Evolutionary equations with state-dependent delay
Bernhard Aigner, Marcus Waurick
TL;DR
The work addresses PDEs with state-dependent delay by extending a contraction-mapping approach from ODEs to the Picard evolutionary-equation setting, using exponentially weighted spaces to obtain weak-solution well-posedness. It develops a distributional reformulation on the full line alongside a projection technique to handle half-line initial data, requiring both a regular right-hand side and a consistency condition. The results cover a broad class of material laws (including simple laws), establishing local (and in some cases global) existence, uniqueness, and continuous dependence, with explicit treatment of heats, waves, Maxwell, reaction–diffusion, fractional derivatives, convolutions, and port-Hamiltonian systems. This yields a versatile framework for nonlocal-in-time PDEs with state-dependent delays, extending beyond semigroup theory by leveraging the evolutionary-equation perspective and regularity-increasing right-hand sides.
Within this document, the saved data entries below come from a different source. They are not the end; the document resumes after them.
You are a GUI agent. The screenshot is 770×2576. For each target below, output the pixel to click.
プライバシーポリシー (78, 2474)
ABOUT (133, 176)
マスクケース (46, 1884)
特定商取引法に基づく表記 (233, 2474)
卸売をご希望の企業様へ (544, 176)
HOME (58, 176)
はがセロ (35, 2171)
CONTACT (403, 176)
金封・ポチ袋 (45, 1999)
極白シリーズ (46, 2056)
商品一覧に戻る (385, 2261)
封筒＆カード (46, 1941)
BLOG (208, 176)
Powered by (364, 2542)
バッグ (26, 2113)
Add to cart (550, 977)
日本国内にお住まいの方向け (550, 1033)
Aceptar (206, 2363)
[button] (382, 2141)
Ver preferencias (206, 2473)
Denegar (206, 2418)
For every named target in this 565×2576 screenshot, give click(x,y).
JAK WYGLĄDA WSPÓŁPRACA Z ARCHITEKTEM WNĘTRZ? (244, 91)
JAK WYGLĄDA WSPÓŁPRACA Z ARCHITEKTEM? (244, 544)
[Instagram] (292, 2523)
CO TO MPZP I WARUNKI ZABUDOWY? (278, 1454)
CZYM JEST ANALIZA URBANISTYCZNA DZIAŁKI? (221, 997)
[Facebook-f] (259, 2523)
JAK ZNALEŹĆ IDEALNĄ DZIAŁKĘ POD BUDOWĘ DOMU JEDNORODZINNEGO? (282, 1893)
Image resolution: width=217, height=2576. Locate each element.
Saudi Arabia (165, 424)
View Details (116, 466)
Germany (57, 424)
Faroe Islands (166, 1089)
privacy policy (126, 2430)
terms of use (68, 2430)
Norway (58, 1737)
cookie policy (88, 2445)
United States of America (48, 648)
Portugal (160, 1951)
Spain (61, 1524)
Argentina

The approach offers a robust toolset for modeling complex delay dynamics in continuum systems with potential applications in physics and engineering.
Abstract
We extend a contraction mapping argument for ordinary state-dependent delay differential equations to evolutionary partial differential equations in the sense of R. Picard, that is, to equations of the form $\bigl(\partial_{t} M(\partial_{t}) + A\bigr) u(t) = F\bigl(t,u_{(t)}\bigr)$, where $A$ is an $\mathrm{m}$-accretive (unbounded) linear operator and $M$ is a material law. We establish local well-posedness (in the sense of weak solutions) of generalized initial value problems that stem from a distributional formulation. We require prehistories in $H^{1}$ with bounded derivative, a regularity increasing right-hand side and a consistency condition. We showcase the viability of our results by applying them to classical examples (heat, wave and Maxwell's equations), examples from semigroup theory, port-Hamiltonian systems, as well as equations featuring fractional derivatives and convolutions (in time) with bounded operators.